Activity 1:
According to the profile of John Harris, in what year did he become the world record holder in the discus?
Activity 2:
Translate the following sentence from the profile of John Harris into French: "John Harris (born 1945) is a former Paralympic athlete from Wales competing mainly in category 5 throwing events."

[[ Source document, beginning ]]

John Harris

Personal information
- Full name: John Harris
- Nationality: British
- Born: 1945 (age 80–81) Sebastopol, Wales

Sport
- Country: Great Britain
- Sport: Athletics
- Events: Discus Pentathlon Javelin throw

Achievements and titles
- Paralympic finals: 1980 1984 1988 1992 1996

Medal record
Track and field (athletics)
Representing Great Britain
Paralympic Games
| Gold medal – first place | 1984 Stoke Mandeville | Discus – 5 |
| Silver medal – second place | 1988 Seoul | Discus – 5 |
| Bronze medal – third place | 1988 Seoul | Pentathlon |

= John Harris (wheelchair athlete) =

Paralympian athlete from Wales

John Harris (born 1945) is a former Paralympic athlete from Wales competing mainly in category 5 throwing events. In 1984 he became the world record holder in the discus winning gold at the Summer Paralympics, following this with silver in the discus and bronze in the Pentathlon four years later.

[[ Source document, end ]]
[[ Raw data, beginning ]]

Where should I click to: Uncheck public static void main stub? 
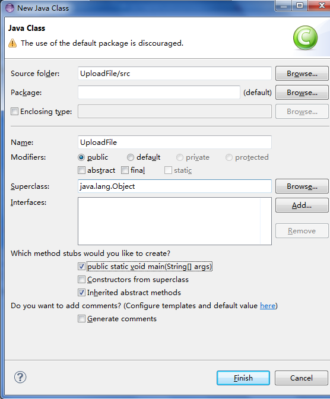(x=81, y=267)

[[ Raw data, end ]]

Answer box 1:
1984

Answer box 2:
John Harris (né en 1945) est un ancien athlète paralympique originaire du pays de Galles, qui concourait principalement dans les épreuves de lancer de catégorie 5.